緑黄色海藻のすすめ ~ 成分情報を活用した海藻資源の新たな利用価値の創出 ~

  • テーマ

    その他

  • 研究機関名

    北海道立工業技術センター 研究開発部 食産業技術支援グループ

  • 代表者

    木下 康宣

  • 本研究の主旨


    【背景】
    ・我国には、有用な海藻資源が豊富に存在している。
    ・これらは、独創的な和食文化を形成し、地域経済を育む重要な役割を担ってきた。
    ・一方で、近年は食品機能の活用思考が高まっている。
    【目的】
    ・海藻の分類毎に栄養成分を整理し、成分情報に基づく新たな利用概念を創出する。
    【方法】
    ・褐藻「マコンブ」、緑藻「アオサ」、紅藻「ダルス」を対象試料として、栄養成分を比較。
    【結果】
    ・一般成分 ~たんぱく質や脂質はダルスで、灰分や炭水化物はマコンブで高い傾向にあった。
    ・ミネラル類~カリウムやカルシウムはマコンブが、マグネシウムやマンガンはアオサで高い傾向にあった。
    ・ビタミン類~ビタミンAのうち、α-カロテンはダルスが、β-カロテンはアオサが高い値を示した。
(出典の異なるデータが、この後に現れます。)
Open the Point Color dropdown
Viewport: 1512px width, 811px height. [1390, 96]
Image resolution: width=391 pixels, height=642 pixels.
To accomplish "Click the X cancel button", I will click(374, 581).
ビタミンB群では、チアミンがマコンブで、リボフラビンがダルスで最も高かった。ビタミンB6, 12はダルスが最も高い値を示した。
    ・その他 ~褐藻に「ワカメ」、緑藻に「アオノリ」、紅藻に「アマノリ」を用いて比較検討を行っても、概ね同様の傾向が示された。
    【活用】
    ・野菜では、色味を重視した「緑黄色野菜」と「淡色野菜」という分類がある。
    ・「緑黄色野菜」はカロテン含量で定義されているが、一般には様々な色の野菜をバランス良く摂取するのが良いと理解されている。
    ・今回の結果から、海藻でも色合いによる分類で栄養成分が異なることが示された。
    ・こうした検討により、海藻でも新たな利用概念の形成が可能であると思われた。
    ・例えば、普段はバランスのとれた緑藻を、食物繊維を中心とした炭水化物を摂りたい時は褐藻を、たんぱく質やビタミン類を摂りたい時は紅藻を、というように…。